+++ Input records

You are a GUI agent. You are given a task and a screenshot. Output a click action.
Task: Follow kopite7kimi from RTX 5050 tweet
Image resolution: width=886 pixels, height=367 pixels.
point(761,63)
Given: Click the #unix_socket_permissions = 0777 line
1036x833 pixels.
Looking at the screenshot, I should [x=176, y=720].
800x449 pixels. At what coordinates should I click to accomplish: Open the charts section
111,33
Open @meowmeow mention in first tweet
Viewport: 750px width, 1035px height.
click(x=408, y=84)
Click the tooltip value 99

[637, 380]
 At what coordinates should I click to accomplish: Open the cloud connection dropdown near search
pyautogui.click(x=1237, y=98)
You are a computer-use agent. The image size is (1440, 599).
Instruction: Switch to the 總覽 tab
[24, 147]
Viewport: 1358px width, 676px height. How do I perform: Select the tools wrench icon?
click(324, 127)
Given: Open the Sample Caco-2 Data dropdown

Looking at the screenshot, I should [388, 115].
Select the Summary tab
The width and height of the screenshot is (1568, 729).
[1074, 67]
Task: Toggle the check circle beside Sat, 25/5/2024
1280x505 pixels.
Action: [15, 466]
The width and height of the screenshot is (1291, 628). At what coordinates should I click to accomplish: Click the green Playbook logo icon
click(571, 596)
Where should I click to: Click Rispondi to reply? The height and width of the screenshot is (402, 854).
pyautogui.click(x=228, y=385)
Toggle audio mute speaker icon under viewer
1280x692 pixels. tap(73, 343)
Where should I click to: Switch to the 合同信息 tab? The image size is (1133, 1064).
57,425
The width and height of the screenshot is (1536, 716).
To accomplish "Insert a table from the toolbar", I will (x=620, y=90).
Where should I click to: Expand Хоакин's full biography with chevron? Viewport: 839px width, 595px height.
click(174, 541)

++++++

#### [About this exercise]
Which lines of the data include the word "tweet"? Copy each one.

#### [Answer]
Task: Follow kopite7kimi from RTX 5050 tweet
Open @meowmeow mention in first tweet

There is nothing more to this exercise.